**RECORD EXTRACTS**
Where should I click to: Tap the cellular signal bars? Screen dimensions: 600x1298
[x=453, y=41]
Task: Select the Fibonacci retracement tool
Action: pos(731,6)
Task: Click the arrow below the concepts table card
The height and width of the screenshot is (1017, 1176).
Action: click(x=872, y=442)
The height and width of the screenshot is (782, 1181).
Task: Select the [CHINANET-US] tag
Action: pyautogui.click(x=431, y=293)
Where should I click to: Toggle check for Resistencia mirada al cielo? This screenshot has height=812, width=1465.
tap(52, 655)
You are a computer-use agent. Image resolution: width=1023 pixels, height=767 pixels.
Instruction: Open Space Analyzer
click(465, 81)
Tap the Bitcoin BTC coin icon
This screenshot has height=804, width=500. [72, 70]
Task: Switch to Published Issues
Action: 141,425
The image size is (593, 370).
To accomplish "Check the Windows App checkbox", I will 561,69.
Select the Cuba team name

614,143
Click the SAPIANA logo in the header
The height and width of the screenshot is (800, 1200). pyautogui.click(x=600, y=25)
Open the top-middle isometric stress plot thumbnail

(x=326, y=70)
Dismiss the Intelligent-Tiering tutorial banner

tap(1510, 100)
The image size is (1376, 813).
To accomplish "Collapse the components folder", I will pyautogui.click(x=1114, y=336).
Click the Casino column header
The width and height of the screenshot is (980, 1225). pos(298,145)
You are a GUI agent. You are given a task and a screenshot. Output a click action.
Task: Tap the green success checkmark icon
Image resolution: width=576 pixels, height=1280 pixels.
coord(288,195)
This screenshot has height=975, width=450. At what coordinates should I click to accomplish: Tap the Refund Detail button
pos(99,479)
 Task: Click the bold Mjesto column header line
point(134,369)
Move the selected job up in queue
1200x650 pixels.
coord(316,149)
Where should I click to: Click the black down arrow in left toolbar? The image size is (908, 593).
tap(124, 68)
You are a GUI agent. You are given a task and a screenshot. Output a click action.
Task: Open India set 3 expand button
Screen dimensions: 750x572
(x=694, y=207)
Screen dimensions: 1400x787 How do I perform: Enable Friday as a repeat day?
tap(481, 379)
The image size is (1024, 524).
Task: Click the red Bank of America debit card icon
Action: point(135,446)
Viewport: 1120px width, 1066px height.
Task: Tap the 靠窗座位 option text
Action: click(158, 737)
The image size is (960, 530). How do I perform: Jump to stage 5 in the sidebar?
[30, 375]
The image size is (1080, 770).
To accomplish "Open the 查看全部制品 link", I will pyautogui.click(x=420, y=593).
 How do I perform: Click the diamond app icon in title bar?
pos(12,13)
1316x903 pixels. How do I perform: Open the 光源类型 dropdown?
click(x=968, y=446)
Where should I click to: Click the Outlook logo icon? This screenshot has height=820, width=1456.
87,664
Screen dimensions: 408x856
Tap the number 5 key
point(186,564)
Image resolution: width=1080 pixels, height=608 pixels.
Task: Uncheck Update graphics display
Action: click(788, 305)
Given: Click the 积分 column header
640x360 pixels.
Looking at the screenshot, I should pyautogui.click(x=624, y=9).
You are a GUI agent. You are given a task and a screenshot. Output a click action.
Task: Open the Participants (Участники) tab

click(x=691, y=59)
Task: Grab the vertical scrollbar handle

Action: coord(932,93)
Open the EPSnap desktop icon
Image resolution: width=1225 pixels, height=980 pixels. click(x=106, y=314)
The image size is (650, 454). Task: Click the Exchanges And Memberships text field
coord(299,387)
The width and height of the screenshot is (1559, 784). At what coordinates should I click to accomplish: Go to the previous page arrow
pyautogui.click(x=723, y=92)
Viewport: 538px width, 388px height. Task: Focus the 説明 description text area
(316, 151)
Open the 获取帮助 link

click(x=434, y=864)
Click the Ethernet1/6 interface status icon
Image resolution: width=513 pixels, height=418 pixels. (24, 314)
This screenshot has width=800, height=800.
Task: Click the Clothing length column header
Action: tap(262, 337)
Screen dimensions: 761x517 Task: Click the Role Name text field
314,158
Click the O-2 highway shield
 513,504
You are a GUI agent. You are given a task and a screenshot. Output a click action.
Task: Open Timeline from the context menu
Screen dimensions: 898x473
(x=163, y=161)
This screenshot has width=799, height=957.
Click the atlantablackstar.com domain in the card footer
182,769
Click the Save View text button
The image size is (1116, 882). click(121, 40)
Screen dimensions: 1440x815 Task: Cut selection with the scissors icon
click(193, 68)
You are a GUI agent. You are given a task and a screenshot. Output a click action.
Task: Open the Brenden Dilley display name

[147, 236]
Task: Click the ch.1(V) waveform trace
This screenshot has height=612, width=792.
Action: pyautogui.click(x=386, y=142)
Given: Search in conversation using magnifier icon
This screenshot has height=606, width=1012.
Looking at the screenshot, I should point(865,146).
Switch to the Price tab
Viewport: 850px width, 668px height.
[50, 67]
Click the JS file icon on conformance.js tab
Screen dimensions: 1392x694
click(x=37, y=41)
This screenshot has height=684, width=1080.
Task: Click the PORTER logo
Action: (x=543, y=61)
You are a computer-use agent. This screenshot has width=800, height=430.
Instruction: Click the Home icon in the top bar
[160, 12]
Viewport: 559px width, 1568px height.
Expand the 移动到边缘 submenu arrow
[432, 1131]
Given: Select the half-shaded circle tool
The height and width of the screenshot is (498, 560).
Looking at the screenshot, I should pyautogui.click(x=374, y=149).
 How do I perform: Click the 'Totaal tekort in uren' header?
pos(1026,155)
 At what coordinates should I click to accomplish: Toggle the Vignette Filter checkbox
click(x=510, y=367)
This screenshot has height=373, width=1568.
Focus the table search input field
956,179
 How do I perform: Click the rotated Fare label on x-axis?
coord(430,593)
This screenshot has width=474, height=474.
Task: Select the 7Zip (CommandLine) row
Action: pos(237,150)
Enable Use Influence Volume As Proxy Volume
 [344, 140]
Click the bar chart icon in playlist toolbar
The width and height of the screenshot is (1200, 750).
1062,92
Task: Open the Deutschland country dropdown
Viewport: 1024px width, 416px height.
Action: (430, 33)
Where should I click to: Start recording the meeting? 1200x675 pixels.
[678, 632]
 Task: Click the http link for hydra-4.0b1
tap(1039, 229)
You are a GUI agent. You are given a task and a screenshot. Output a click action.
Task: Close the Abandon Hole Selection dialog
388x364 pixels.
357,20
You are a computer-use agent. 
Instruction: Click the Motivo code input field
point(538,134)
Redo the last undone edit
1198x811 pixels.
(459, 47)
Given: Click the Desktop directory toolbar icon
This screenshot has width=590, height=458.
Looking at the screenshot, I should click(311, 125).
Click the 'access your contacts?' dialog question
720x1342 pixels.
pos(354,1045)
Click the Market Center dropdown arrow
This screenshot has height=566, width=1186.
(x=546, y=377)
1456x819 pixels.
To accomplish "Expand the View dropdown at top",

**REQUIRED ACTION**
The required output is all of the material, word for word.

**ANSWER TO THE PROBLEM**
Where should I click to: Tap the cellular signal bars? Screen dimensions: 600x1298
[x=453, y=41]
Task: Select the Fibonacci retracement tool
Action: pos(731,6)
Task: Click the arrow below the concepts table card
The height and width of the screenshot is (1017, 1176).
Action: click(x=872, y=442)
The height and width of the screenshot is (782, 1181).
Task: Select the [CHINANET-US] tag
Action: pyautogui.click(x=431, y=293)
Where should I click to: Toggle check for Resistencia mirada al cielo? This screenshot has height=812, width=1465.
tap(52, 655)
You are a computer-use agent. Image resolution: width=1023 pixels, height=767 pixels.
Instruction: Open Space Analyzer
click(465, 81)
Tap the Bitcoin BTC coin icon
This screenshot has height=804, width=500. [72, 70]
Task: Switch to Published Issues
Action: 141,425
The image size is (593, 370).
To accomplish "Check the Windows App checkbox", I will 561,69.
Select the Cuba team name

614,143
Click the SAPIANA logo in the header
The height and width of the screenshot is (800, 1200). pyautogui.click(x=600, y=25)
Open the top-middle isometric stress plot thumbnail

(x=326, y=70)
Dismiss the Intelligent-Tiering tutorial banner

tap(1510, 100)
The image size is (1376, 813).
To accomplish "Collapse the components folder", I will pyautogui.click(x=1114, y=336).
Click the Casino column header
The width and height of the screenshot is (980, 1225). pos(298,145)
You are a GUI agent. You are given a task and a screenshot. Output a click action.
Task: Tap the green success checkmark icon
Image resolution: width=576 pixels, height=1280 pixels.
coord(288,195)
This screenshot has height=975, width=450. At what coordinates should I click to accomplish: Tap the Refund Detail button
pos(99,479)
 Task: Click the bold Mjesto column header line
point(134,369)
Move the selected job up in queue
1200x650 pixels.
coord(316,149)
Where should I click to: Click the black down arrow in left toolbar? The image size is (908, 593).
tap(124, 68)
You are a GUI agent. You are given a task and a screenshot. Output a click action.
Task: Open India set 3 expand button
Screen dimensions: 750x572
(x=694, y=207)
Screen dimensions: 1400x787 How do I perform: Enable Friday as a repeat day?
tap(481, 379)
The image size is (1024, 524).
Task: Click the red Bank of America debit card icon
Action: point(135,446)
Viewport: 1120px width, 1066px height.
Task: Tap the 靠窗座位 option text
Action: click(158, 737)
The image size is (960, 530). How do I perform: Jump to stage 5 in the sidebar?
[30, 375]
The image size is (1080, 770).
To accomplish "Open the 查看全部制品 link", I will pyautogui.click(x=420, y=593).
 How do I perform: Click the diamond app icon in title bar?
pos(12,13)
1316x903 pixels. How do I perform: Open the 光源类型 dropdown?
click(x=968, y=446)
Where should I click to: Click the Outlook logo icon? This screenshot has height=820, width=1456.
87,664
Screen dimensions: 408x856
Tap the number 5 key
point(186,564)
Image resolution: width=1080 pixels, height=608 pixels.
Task: Uncheck Update graphics display
Action: click(788, 305)
Given: Click the 积分 column header
640x360 pixels.
Looking at the screenshot, I should pyautogui.click(x=624, y=9).
You are a GUI agent. You are given a task and a screenshot. Output a click action.
Task: Open the Participants (Участники) tab

click(x=691, y=59)
Task: Grab the vertical scrollbar handle

Action: coord(932,93)
Open the EPSnap desktop icon
Image resolution: width=1225 pixels, height=980 pixels. click(x=106, y=314)
The image size is (650, 454). Task: Click the Exchanges And Memberships text field
coord(299,387)
The width and height of the screenshot is (1559, 784). At what coordinates should I click to accomplish: Go to the previous page arrow
pyautogui.click(x=723, y=92)
Viewport: 538px width, 388px height. Task: Focus the 説明 description text area
(316, 151)
Open the 获取帮助 link

click(x=434, y=864)
Click the Ethernet1/6 interface status icon
Image resolution: width=513 pixels, height=418 pixels. (24, 314)
This screenshot has width=800, height=800.
Task: Click the Clothing length column header
Action: tap(262, 337)
Screen dimensions: 761x517 Task: Click the Role Name text field
314,158
Click the O-2 highway shield
 513,504
You are a GUI agent. You are given a task and a screenshot. Output a click action.
Task: Open Timeline from the context menu
Screen dimensions: 898x473
(x=163, y=161)
This screenshot has width=799, height=957.
Click the atlantablackstar.com domain in the card footer
182,769
Click the Save View text button
The image size is (1116, 882). click(121, 40)
Screen dimensions: 1440x815 Task: Cut selection with the scissors icon
click(193, 68)
You are a GUI agent. You are given a task and a screenshot. Output a click action.
Task: Open the Brenden Dilley display name

[147, 236]
Task: Click the ch.1(V) waveform trace
This screenshot has height=612, width=792.
Action: pyautogui.click(x=386, y=142)
Given: Search in conversation using magnifier icon
This screenshot has height=606, width=1012.
Looking at the screenshot, I should point(865,146).
Switch to the Price tab
Viewport: 850px width, 668px height.
[50, 67]
Click the JS file icon on conformance.js tab
Screen dimensions: 1392x694
click(x=37, y=41)
This screenshot has height=684, width=1080.
Task: Click the PORTER logo
Action: (x=543, y=61)
You are a computer-use agent. This screenshot has width=800, height=430.
Instruction: Click the Home icon in the top bar
[160, 12]
Viewport: 559px width, 1568px height.
Expand the 移动到边缘 submenu arrow
[432, 1131]
Given: Select the half-shaded circle tool
The height and width of the screenshot is (498, 560).
Looking at the screenshot, I should pyautogui.click(x=374, y=149).
 How do I perform: Click the 'Totaal tekort in uren' header?
pos(1026,155)
 At what coordinates should I click to accomplish: Toggle the Vignette Filter checkbox
click(x=510, y=367)
This screenshot has height=373, width=1568.
Focus the table search input field
956,179
 How do I perform: Click the rotated Fare label on x-axis?
coord(430,593)
This screenshot has width=474, height=474.
Task: Select the 7Zip (CommandLine) row
Action: pos(237,150)
Enable Use Influence Volume As Proxy Volume
 [344, 140]
Click the bar chart icon in playlist toolbar
The width and height of the screenshot is (1200, 750).
1062,92
Task: Open the Deutschland country dropdown
Viewport: 1024px width, 416px height.
Action: (430, 33)
Where should I click to: Start recording the meeting? 1200x675 pixels.
[678, 632]
 Task: Click the http link for hydra-4.0b1
tap(1039, 229)
You are a GUI agent. You are given a task and a screenshot. Output a click action.
Task: Close the Abandon Hole Selection dialog
388x364 pixels.
357,20
You are a computer-use agent. 
Instruction: Click the Motivo code input field
point(538,134)
Redo the last undone edit
1198x811 pixels.
(459, 47)
Given: Click the Desktop directory toolbar icon
This screenshot has width=590, height=458.
Looking at the screenshot, I should click(311, 125).
Click the 'access your contacts?' dialog question
720x1342 pixels.
pos(354,1045)
Click the Market Center dropdown arrow
This screenshot has height=566, width=1186.
(x=546, y=377)
1456x819 pixels.
To accomplish "Expand the View dropdown at top",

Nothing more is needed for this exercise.